PASSAGE SHOWN:
Bobo the Punching Bag: Reflections on Anger

Bobo the Punching Bag: Reflections on Anger

When I was about five years old and prone to temper tantrums, my mother, who had majored in child psychology in college, gave me a blowup punching bag called “Bobo.”  Bobo was about my height and was weighted so as to spring back up after each punch. I was supposed to attack Bobo when I was mad and then, supposedly, I wouldn’t be mad any more. I don’t remember the temper tantrums, but I do recall the rage I felt when Bobo popped back up, refusing to be vanquished. Instead of quelling my rage, Bobo fed it, and it wasn’t long before I dragged Bobo to my closet and shut him in darkness.

I had a keen sense, even back then, of the difference between public and private. I never raged in public or at school. But around this time I had the first and only physical fight of my life. A good friend and I often spent time together making “towns” out of construction paper for our rubber animals. One day we moved to the woods behind her house to make our towns out of pine needles instead. Scraping up needles, we both found ourselves falling short. We reached over to grab from each other. Then, spurred by anger, we clawed each other’s faces, leaving clear red lines down the cheeks. Soon, we both dissolved into tears and were comforted by her mother (a deep humiliation for me to have to be comforted by another mother).

It is easy to laugh at these early childish expressions of anger. After all, we mature and learn to restrain ourselves, and find better ways to handle rage. But there have been other times when I’ve given expression to anger, and even now I find it hard to laugh about some of these incidents. (True confessions time!)

STORED DATA:
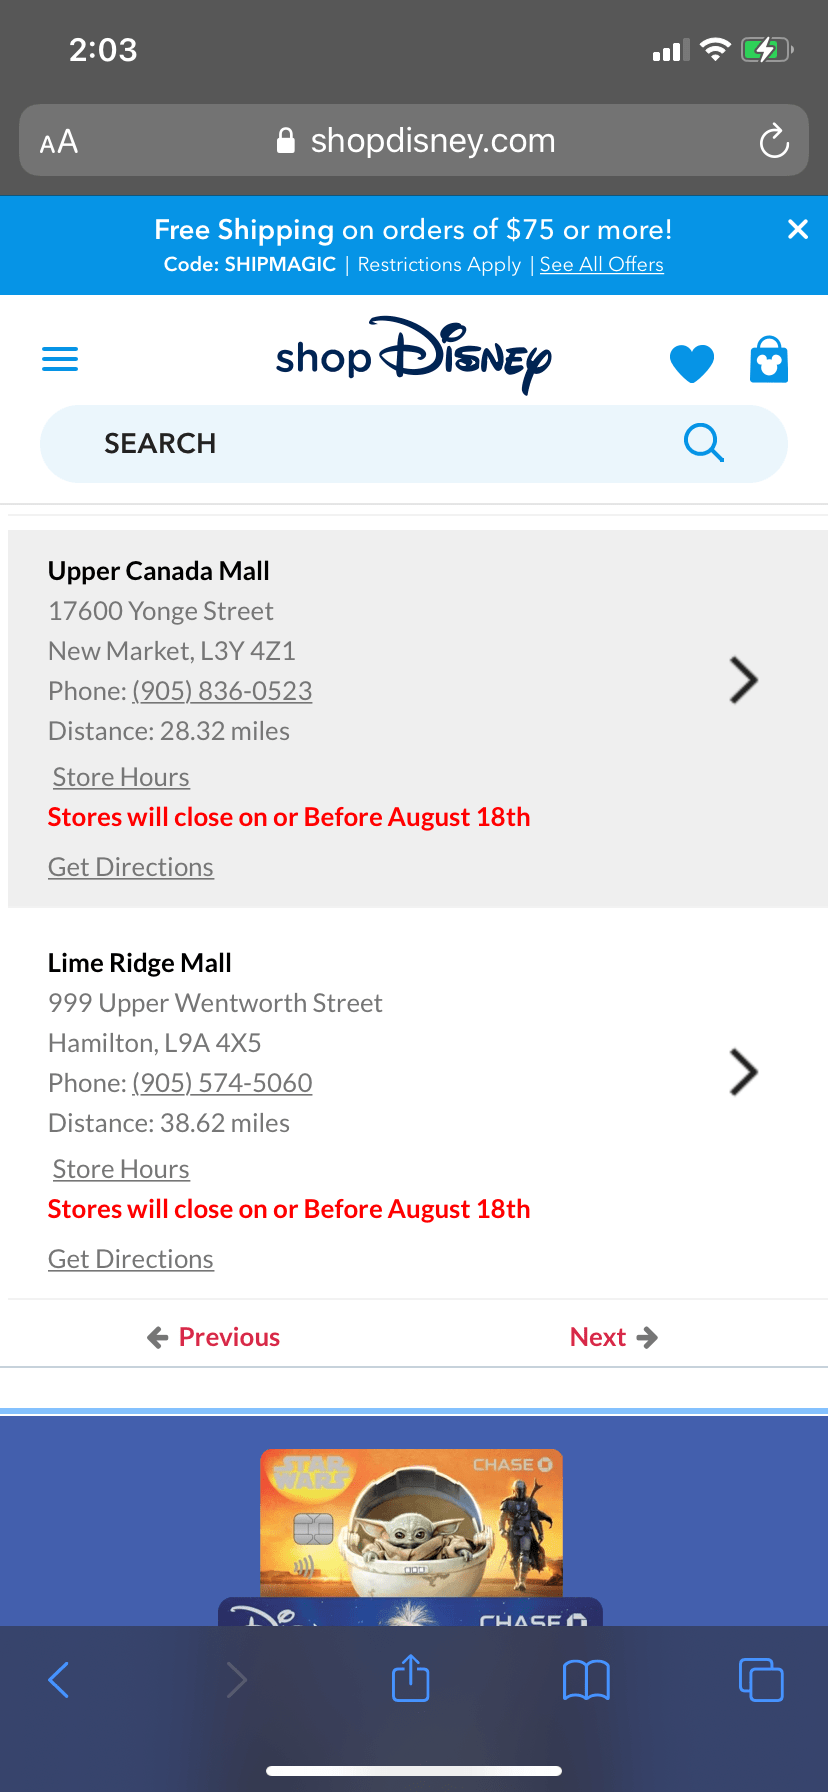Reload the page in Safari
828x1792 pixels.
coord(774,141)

...

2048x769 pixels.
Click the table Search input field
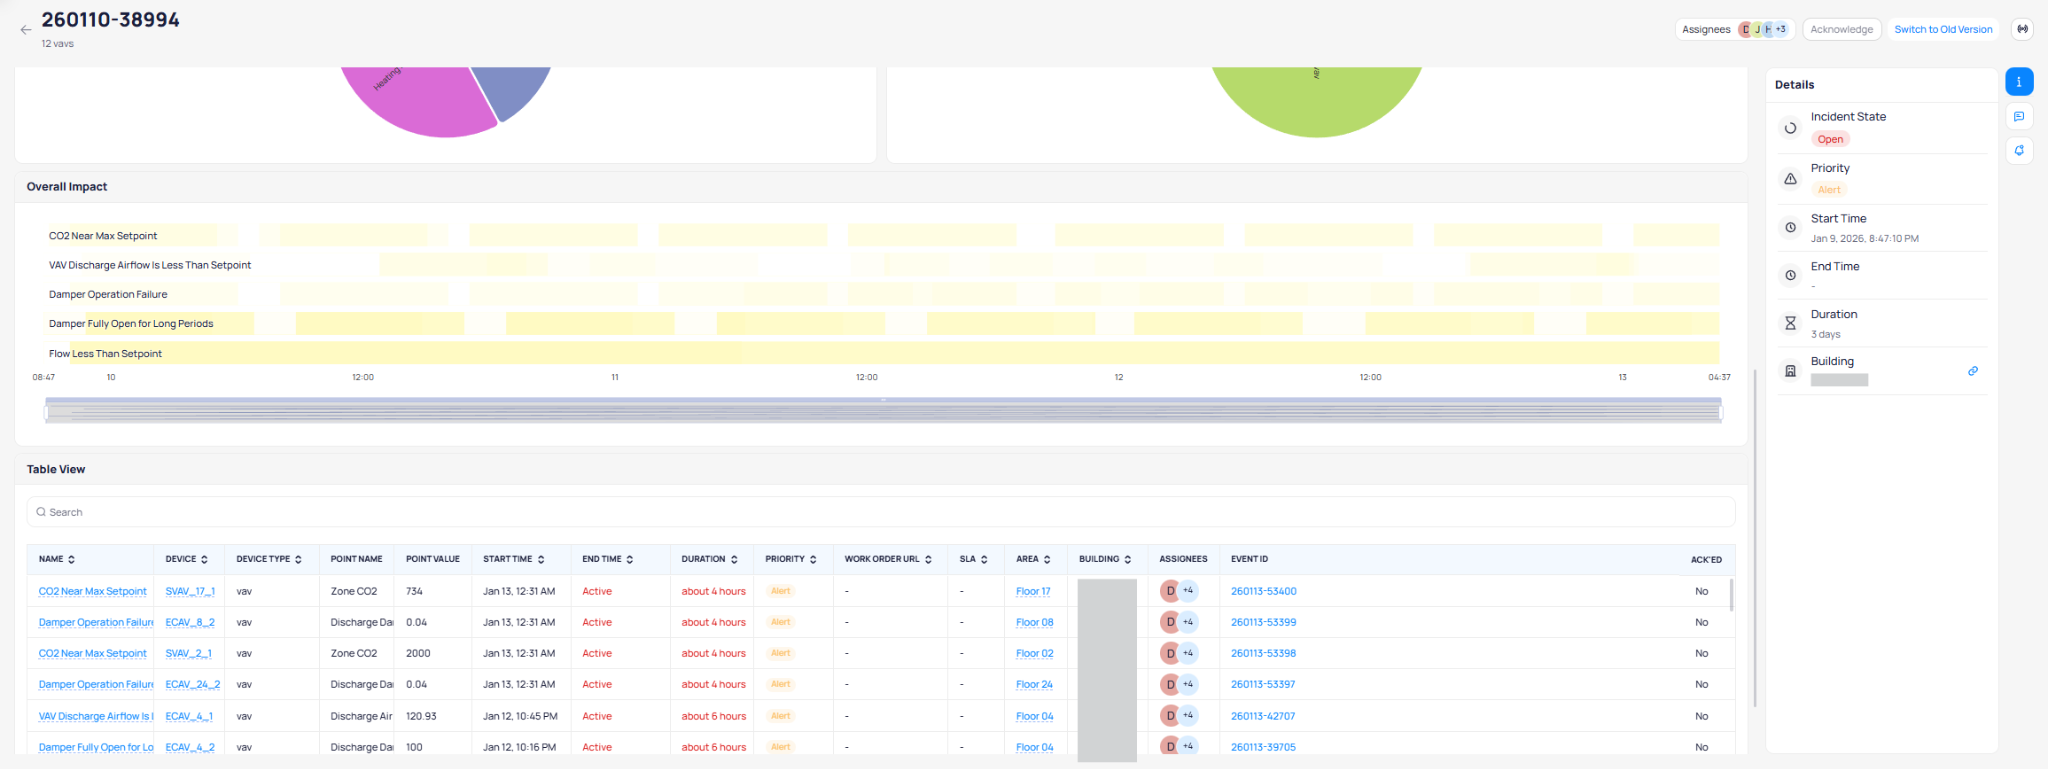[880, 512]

==

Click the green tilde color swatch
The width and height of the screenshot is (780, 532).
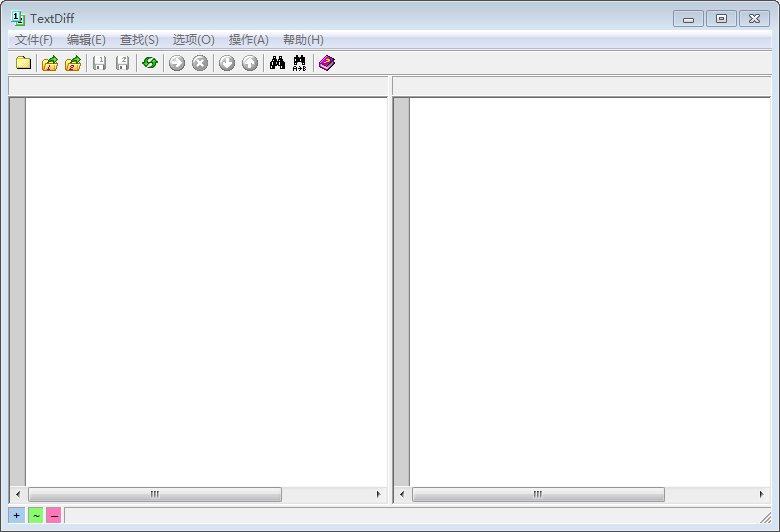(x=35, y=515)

PROBLEM STATEMENT:
Repeat the essay about Bobo the punching bag from "When I was about" up to and including "him in darkness.". The lines above are separate material and have no connection to the essay about Bobo the punching bag.

WRITTEN SOLUTION:
When I was about five years old and prone to temper tantrums, my mother, who had majored in child psychology in college, gave me a blowup punching bag called “Bobo.”  Bobo was about my height and was weighted so as to spring back up after each punch. I was supposed to attack Bobo when I was mad and then, supposedly, I wouldn’t be mad any more. I don’t remember the temper tantrums, but I do recall the rage I felt when Bobo popped back up, refusing to be vanquished. Instead of quelling my rage, Bobo fed it, and it wasn’t long before I dragged Bobo to my closet and shut him in darkness.